_Your instructions_. Find each line in the records that contains the word "video" and copy it out in full.
++++++++++
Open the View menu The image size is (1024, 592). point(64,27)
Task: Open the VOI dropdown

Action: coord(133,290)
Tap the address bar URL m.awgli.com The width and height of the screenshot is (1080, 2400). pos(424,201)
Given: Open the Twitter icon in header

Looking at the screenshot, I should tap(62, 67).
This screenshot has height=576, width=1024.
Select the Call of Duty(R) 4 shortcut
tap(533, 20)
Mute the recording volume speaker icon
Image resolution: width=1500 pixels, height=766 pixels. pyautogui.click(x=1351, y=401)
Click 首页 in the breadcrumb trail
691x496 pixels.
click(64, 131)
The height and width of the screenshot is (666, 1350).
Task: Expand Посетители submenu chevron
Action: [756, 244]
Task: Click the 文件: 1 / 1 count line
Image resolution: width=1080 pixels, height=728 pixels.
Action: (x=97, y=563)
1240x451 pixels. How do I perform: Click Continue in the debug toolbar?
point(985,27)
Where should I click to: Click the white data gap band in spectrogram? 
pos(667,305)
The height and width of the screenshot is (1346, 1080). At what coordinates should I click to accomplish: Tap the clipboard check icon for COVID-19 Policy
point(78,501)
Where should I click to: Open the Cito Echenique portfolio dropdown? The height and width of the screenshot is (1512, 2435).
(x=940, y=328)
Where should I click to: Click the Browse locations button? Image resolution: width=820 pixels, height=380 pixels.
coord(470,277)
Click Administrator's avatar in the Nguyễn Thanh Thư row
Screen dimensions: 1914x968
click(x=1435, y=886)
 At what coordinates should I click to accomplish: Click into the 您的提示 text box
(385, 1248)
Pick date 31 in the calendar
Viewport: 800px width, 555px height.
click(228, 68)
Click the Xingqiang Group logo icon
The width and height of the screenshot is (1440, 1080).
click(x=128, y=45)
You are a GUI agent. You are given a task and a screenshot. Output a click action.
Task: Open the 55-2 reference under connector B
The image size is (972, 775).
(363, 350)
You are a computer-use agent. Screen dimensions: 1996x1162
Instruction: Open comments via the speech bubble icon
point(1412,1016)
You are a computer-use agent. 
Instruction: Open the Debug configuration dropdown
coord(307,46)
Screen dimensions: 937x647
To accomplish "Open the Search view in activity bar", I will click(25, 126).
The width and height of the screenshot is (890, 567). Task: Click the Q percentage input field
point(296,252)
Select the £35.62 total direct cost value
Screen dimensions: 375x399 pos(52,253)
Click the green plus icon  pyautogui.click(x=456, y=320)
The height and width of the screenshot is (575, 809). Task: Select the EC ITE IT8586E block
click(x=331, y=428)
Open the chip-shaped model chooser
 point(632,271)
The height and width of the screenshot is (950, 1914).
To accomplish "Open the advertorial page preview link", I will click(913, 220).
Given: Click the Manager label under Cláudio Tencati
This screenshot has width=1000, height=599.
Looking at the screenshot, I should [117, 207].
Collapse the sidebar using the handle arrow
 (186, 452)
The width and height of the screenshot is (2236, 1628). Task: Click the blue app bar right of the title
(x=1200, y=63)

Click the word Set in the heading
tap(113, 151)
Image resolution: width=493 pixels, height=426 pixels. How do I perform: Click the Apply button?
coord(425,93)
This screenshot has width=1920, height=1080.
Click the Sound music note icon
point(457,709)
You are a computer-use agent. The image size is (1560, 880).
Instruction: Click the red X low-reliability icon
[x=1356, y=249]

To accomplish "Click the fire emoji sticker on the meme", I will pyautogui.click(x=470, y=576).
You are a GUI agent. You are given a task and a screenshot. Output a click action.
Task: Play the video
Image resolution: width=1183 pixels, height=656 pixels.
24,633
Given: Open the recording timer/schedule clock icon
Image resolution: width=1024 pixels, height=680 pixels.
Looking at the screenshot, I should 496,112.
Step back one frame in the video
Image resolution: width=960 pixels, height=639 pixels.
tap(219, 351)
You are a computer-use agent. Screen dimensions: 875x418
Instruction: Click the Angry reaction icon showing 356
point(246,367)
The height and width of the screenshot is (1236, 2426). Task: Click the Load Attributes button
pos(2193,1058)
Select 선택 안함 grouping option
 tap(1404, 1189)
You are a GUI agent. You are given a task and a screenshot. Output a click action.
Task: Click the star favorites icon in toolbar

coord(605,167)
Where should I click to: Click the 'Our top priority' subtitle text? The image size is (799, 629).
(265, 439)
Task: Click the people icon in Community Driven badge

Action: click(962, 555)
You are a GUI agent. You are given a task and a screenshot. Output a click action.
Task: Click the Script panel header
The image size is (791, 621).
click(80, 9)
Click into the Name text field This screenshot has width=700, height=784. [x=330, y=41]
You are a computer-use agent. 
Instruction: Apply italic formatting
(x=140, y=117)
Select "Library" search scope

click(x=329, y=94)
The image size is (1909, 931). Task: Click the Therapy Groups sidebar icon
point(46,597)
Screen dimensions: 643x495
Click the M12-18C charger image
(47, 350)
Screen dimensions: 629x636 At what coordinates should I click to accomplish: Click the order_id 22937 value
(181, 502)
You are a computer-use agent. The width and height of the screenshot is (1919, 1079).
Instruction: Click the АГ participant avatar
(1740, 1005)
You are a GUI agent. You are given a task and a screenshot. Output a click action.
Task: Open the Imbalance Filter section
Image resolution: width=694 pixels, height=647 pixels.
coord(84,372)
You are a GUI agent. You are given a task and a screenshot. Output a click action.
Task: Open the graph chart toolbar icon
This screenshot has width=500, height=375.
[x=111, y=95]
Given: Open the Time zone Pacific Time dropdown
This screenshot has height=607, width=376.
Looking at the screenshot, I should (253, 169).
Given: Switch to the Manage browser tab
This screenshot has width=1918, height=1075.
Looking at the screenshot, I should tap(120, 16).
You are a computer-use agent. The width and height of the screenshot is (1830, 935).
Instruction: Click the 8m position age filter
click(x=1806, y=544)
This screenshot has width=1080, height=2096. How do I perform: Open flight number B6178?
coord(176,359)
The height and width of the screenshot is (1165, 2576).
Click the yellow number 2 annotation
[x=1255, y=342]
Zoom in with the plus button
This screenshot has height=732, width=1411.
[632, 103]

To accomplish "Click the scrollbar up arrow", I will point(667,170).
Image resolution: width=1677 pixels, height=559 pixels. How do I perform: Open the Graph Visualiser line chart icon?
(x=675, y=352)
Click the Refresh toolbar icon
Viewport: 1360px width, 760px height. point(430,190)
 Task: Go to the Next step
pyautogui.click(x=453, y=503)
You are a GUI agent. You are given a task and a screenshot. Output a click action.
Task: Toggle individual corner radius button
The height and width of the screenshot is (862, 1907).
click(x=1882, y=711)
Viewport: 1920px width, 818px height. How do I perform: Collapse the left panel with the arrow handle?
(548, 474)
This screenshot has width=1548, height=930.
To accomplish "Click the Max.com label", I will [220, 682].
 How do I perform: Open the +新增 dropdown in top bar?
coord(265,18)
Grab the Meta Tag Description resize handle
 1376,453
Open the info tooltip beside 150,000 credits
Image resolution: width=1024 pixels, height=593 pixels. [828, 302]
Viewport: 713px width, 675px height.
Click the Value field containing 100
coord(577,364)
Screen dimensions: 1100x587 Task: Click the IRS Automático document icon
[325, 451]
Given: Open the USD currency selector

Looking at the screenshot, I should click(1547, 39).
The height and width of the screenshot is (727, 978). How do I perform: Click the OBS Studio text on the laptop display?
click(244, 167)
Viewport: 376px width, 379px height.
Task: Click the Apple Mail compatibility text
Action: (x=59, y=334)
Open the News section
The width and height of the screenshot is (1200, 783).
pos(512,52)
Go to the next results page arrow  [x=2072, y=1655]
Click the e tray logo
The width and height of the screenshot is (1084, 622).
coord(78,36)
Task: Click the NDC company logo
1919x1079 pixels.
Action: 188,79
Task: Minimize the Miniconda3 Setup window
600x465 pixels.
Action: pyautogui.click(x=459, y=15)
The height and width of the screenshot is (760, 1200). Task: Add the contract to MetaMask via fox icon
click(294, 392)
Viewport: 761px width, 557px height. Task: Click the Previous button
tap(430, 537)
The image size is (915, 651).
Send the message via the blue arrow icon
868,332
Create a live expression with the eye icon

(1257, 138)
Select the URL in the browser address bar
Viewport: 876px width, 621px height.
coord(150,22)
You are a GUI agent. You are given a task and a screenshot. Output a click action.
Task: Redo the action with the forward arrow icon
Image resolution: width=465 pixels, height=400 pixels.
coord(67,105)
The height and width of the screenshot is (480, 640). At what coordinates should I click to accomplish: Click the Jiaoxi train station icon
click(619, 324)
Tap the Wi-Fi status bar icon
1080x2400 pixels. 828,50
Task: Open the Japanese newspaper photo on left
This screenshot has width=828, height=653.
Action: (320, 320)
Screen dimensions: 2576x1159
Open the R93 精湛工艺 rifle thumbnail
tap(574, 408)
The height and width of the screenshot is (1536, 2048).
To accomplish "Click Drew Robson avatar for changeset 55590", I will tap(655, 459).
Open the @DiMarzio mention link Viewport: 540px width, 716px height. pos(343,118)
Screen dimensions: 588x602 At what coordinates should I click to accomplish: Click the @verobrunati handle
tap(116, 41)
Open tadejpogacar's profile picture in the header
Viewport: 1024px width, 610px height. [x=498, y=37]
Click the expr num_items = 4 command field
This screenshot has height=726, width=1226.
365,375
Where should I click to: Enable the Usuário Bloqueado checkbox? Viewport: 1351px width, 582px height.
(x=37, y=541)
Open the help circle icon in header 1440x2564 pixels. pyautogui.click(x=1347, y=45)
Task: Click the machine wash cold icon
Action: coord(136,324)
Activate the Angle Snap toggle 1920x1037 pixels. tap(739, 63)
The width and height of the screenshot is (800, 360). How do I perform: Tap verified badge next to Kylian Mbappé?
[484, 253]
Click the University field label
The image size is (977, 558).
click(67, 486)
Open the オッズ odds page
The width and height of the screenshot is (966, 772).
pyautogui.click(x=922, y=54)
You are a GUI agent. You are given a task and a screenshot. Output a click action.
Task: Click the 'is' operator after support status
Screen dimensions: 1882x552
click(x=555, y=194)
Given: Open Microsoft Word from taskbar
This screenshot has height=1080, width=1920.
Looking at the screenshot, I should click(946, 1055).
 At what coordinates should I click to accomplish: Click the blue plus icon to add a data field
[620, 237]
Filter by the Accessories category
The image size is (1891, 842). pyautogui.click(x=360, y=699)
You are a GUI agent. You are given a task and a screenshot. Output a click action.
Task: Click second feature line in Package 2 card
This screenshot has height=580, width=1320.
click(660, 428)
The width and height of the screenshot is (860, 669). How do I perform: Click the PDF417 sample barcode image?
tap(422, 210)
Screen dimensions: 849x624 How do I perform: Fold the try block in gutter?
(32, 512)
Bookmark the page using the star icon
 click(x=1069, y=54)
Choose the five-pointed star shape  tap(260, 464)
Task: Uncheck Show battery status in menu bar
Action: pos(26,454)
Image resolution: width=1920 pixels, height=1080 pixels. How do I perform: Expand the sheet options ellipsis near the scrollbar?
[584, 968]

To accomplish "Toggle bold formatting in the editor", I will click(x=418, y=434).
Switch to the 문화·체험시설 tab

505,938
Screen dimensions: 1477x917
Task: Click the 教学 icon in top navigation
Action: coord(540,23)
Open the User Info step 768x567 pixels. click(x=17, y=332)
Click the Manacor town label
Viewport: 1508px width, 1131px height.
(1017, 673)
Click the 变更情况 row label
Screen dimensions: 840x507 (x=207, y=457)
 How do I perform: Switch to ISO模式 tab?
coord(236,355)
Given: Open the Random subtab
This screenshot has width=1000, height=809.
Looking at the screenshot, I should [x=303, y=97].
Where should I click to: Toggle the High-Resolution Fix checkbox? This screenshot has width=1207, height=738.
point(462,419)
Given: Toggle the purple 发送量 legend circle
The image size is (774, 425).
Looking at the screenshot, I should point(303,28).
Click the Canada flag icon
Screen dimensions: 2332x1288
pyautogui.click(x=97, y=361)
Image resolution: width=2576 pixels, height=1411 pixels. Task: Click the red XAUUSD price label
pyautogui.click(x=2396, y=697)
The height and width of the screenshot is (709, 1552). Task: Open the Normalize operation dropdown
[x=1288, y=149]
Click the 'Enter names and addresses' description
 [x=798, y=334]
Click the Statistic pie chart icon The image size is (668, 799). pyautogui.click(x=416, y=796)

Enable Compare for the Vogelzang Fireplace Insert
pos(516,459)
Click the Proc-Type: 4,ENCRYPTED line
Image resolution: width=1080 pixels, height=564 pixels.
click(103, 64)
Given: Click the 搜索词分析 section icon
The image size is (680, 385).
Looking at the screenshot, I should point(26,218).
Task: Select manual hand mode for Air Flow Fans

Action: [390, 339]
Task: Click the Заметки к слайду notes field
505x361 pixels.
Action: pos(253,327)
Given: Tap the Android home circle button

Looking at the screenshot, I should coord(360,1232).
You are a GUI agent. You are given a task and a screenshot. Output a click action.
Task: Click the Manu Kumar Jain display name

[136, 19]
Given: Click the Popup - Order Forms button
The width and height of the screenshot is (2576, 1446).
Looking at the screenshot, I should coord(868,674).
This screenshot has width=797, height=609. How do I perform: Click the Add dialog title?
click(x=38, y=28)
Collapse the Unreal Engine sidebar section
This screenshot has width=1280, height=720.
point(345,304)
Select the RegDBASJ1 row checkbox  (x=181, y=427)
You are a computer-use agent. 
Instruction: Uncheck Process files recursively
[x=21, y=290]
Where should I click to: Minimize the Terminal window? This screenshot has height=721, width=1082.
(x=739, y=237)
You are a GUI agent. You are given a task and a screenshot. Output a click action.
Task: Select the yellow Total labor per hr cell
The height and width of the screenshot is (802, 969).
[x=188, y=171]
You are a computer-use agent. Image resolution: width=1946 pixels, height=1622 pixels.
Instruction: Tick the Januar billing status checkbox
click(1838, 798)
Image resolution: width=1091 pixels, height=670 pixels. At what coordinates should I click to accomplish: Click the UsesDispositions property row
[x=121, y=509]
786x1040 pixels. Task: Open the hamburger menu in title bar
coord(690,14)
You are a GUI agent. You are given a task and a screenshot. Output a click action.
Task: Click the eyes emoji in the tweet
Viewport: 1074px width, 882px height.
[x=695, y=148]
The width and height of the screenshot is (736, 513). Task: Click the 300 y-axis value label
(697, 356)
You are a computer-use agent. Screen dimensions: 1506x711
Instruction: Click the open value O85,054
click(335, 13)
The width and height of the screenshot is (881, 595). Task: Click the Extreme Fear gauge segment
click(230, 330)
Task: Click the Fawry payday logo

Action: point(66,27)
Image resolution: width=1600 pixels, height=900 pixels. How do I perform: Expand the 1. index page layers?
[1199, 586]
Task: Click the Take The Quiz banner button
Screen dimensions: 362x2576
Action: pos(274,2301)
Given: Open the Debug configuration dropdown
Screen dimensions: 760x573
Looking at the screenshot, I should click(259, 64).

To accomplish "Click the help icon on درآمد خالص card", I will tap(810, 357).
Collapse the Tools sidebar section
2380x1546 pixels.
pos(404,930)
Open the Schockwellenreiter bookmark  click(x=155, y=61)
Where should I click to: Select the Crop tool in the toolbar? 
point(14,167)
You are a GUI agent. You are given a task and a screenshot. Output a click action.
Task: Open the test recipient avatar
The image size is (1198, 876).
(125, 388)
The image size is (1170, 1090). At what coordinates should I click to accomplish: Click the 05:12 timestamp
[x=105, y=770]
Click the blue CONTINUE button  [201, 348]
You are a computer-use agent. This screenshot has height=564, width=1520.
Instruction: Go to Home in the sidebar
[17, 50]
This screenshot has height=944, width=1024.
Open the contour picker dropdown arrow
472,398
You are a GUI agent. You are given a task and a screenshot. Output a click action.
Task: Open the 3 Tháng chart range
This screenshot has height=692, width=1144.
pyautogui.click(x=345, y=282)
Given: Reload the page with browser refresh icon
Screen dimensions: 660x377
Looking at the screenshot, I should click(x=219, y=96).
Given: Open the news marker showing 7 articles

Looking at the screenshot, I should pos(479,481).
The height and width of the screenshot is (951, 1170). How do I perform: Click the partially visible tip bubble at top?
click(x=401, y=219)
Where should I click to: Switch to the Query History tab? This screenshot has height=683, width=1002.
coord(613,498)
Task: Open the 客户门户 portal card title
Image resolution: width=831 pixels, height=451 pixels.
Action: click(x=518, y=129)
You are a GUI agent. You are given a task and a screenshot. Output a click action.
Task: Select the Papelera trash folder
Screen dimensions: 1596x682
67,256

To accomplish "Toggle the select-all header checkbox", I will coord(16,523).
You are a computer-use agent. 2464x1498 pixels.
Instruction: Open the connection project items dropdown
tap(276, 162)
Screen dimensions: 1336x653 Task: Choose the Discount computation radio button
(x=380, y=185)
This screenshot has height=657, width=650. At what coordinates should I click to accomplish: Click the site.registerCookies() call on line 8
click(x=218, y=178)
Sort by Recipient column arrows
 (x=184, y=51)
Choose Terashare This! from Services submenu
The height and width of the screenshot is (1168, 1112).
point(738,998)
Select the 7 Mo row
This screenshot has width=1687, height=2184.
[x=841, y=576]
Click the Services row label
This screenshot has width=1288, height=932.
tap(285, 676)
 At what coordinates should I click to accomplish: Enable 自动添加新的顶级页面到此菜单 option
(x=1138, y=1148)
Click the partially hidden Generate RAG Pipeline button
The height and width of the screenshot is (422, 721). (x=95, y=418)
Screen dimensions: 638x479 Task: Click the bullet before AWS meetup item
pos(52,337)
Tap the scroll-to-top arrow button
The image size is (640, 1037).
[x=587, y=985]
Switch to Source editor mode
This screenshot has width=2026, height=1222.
++++++++++
_Full response_.
Task: Play the video
Step back one frame in the video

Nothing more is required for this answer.